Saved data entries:
----------

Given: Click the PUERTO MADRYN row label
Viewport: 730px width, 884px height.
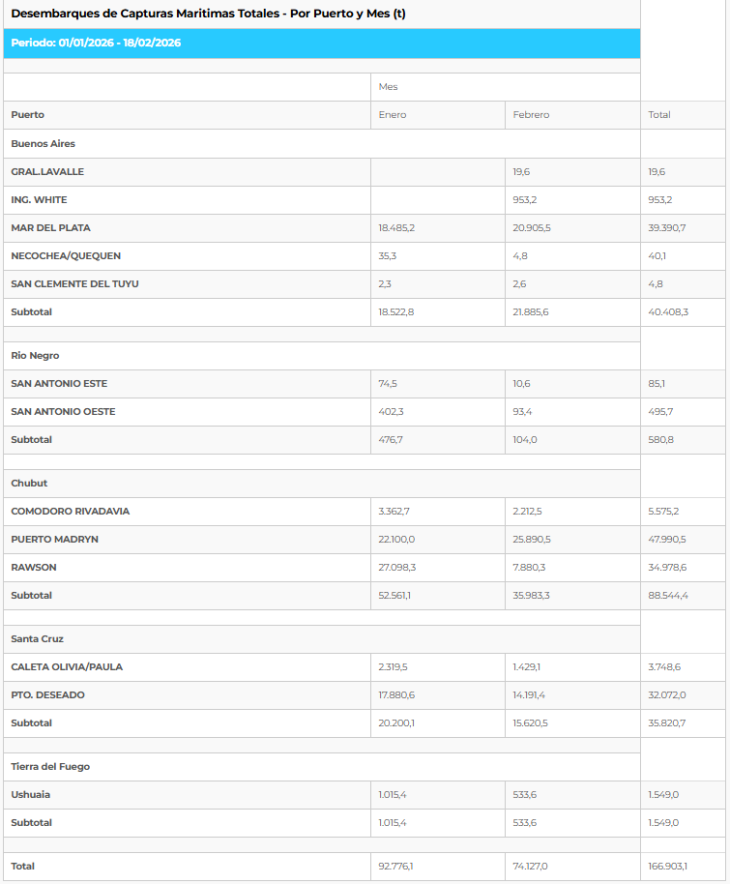Looking at the screenshot, I should click(x=54, y=540).
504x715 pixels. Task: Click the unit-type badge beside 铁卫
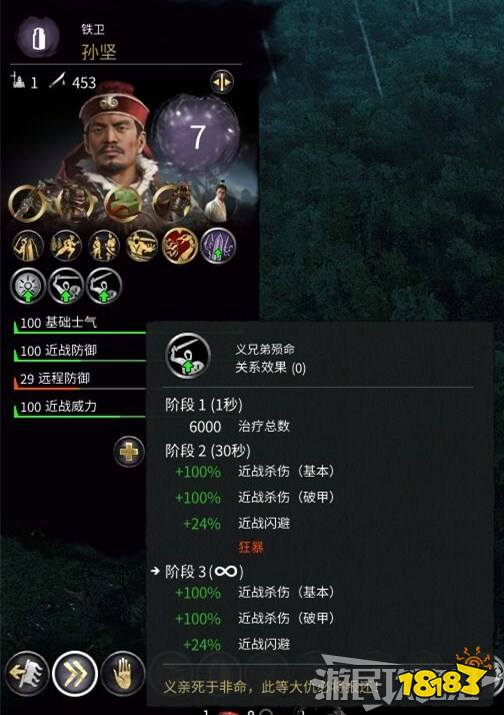(38, 37)
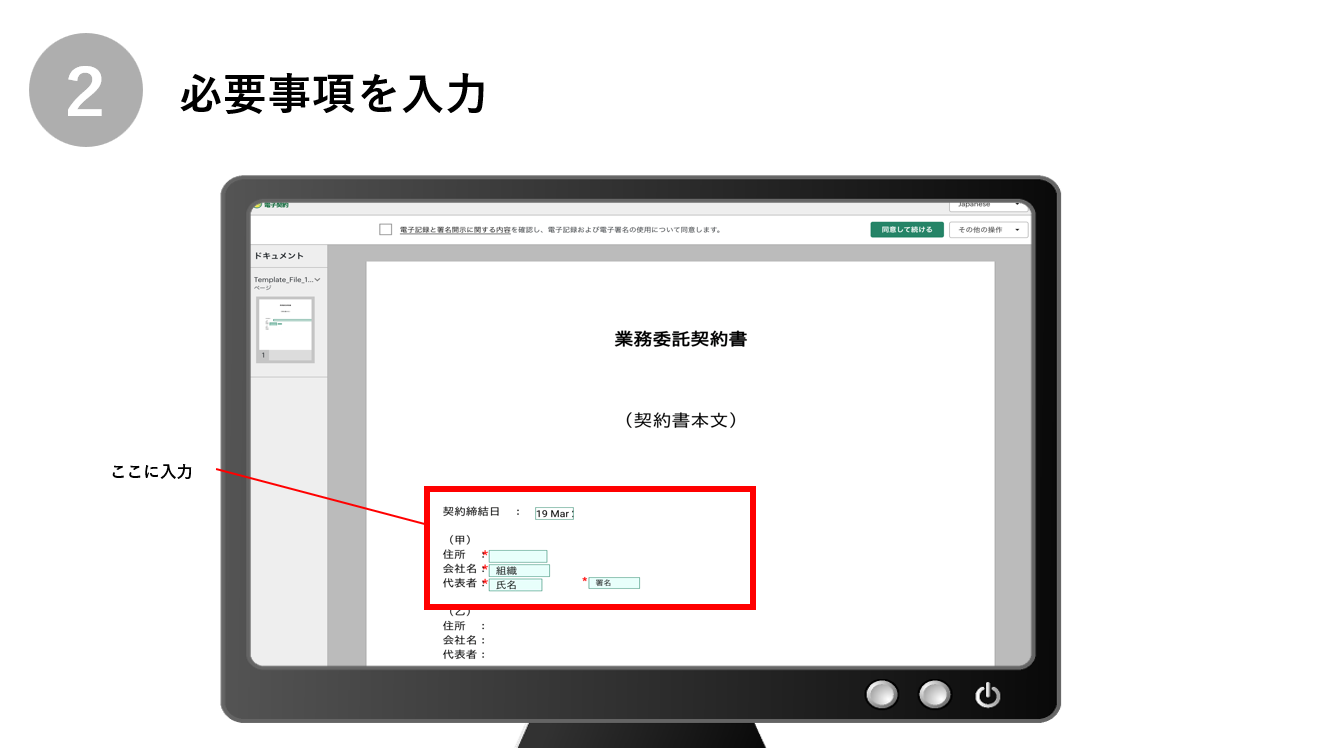Check the electronic record consent checkbox
This screenshot has height=748, width=1327.
[385, 230]
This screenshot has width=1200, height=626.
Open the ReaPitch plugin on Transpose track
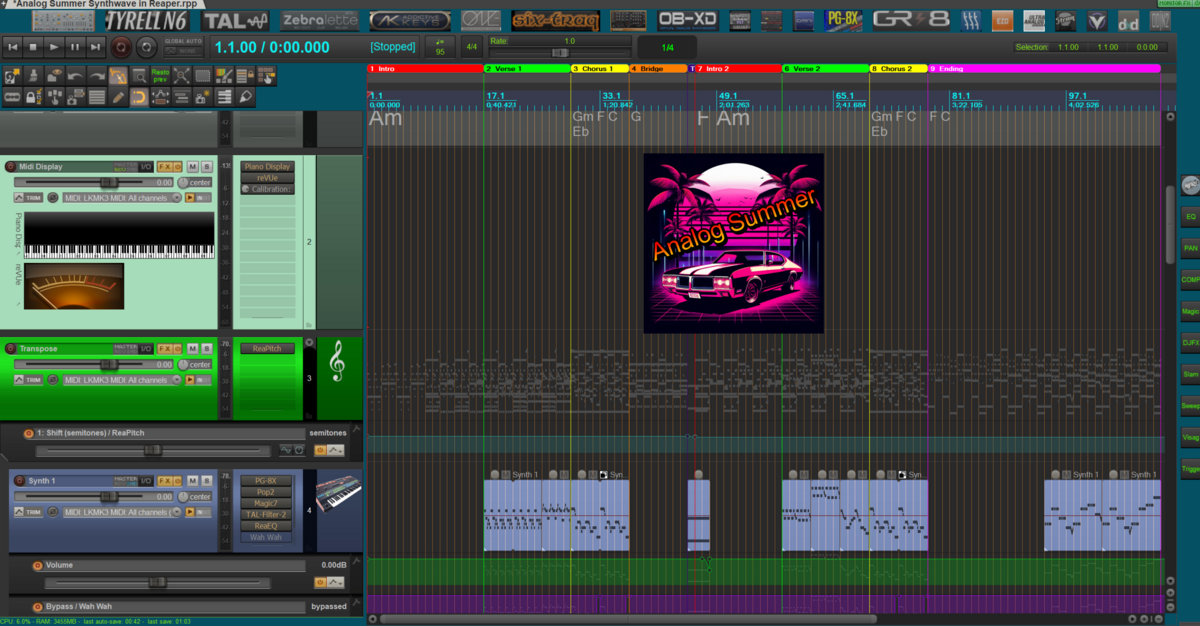click(266, 349)
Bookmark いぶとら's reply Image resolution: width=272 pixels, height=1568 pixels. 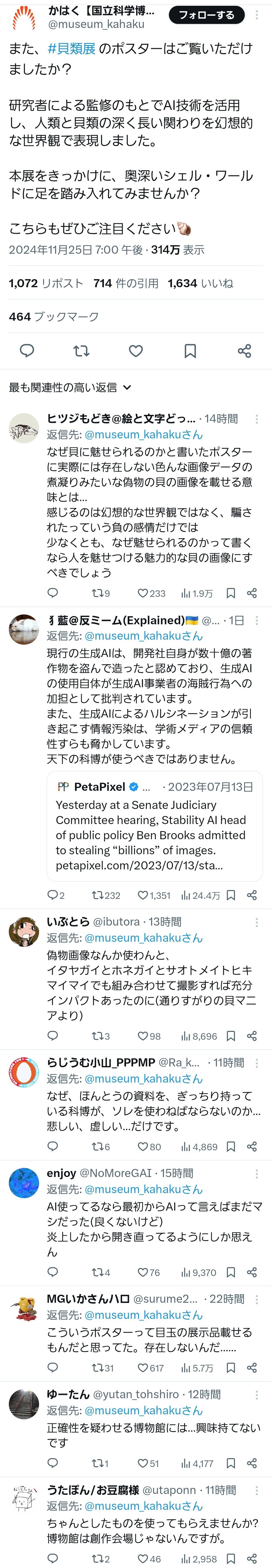[x=231, y=1036]
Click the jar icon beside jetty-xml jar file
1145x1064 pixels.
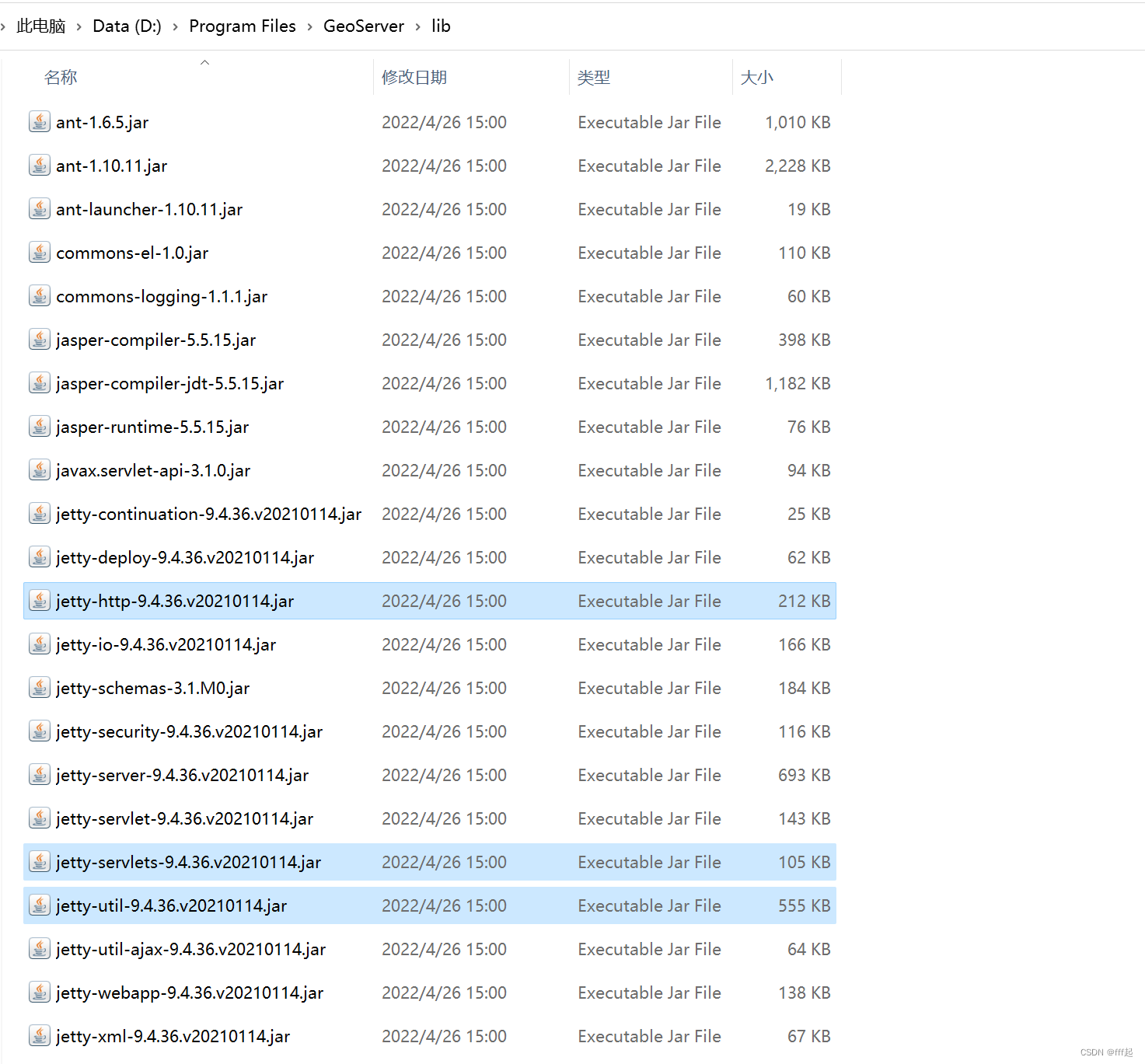point(39,1036)
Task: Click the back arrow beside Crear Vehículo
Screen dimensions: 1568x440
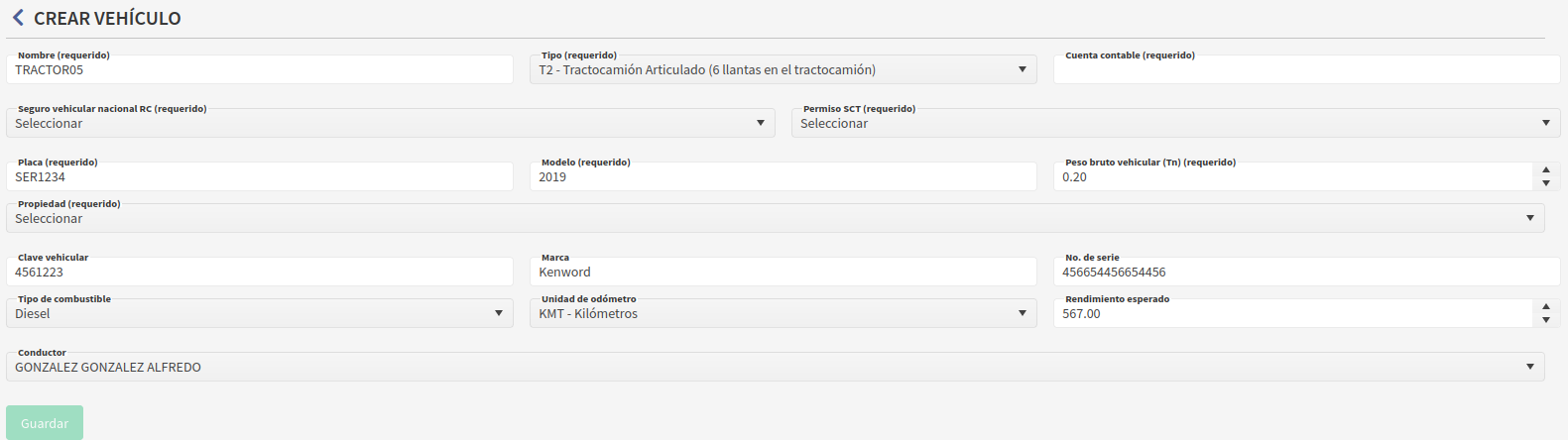Action: tap(18, 18)
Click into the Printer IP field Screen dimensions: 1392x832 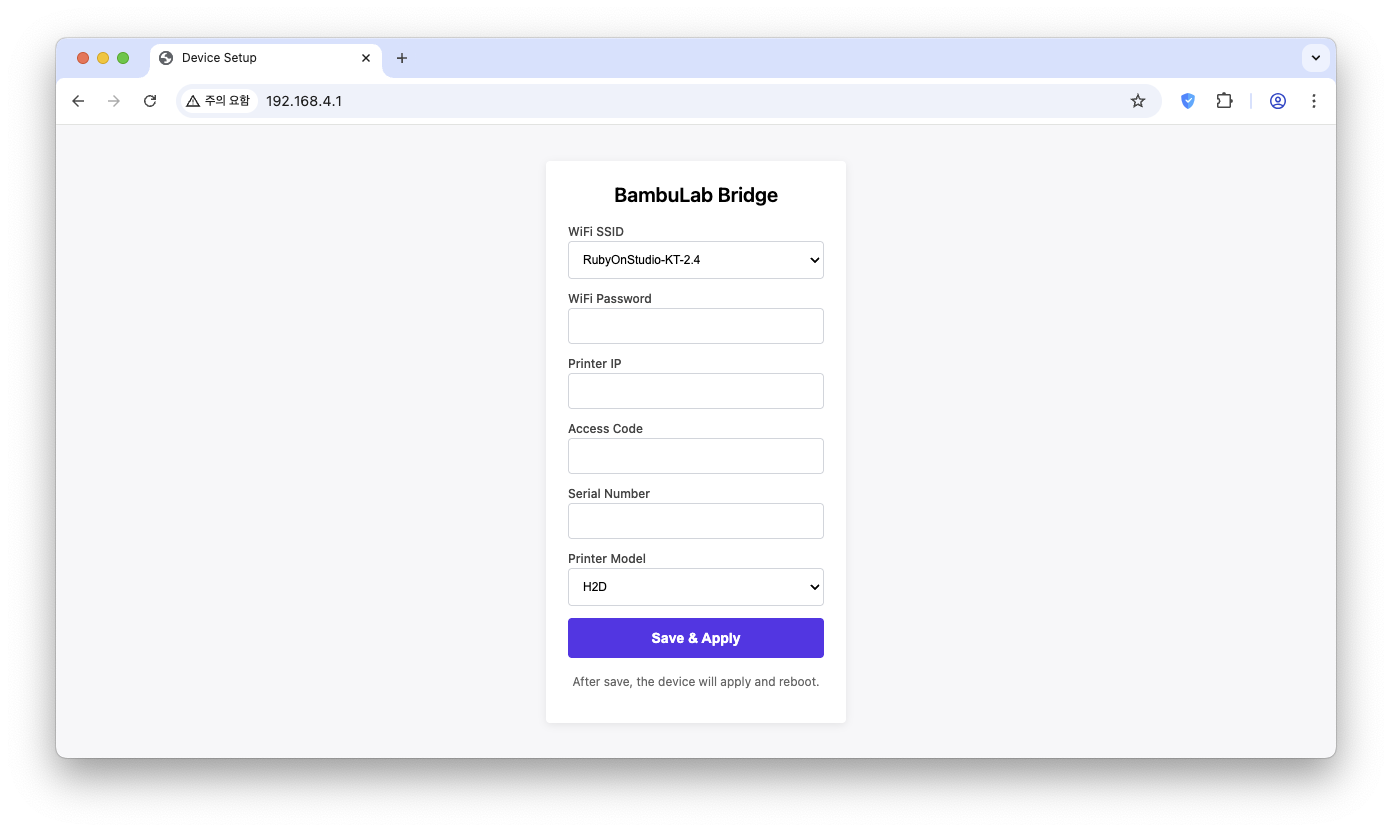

----------

WHAT TO DO » Every line from the one holding "Click the jar icon beside jetty-xml jar file" through the last line of the entries above, and nothing else, is to be restated word for word. Pictures stay out.

RESPONSE BELOW »
Click the jar icon beside jetty-xml jar file
1145x1064 pixels.
point(39,1036)
Task: Click the back arrow beside Crear Vehículo
Screen dimensions: 1568x440
Action: tap(18, 18)
Click into the Printer IP field Screen dimensions: 1392x832 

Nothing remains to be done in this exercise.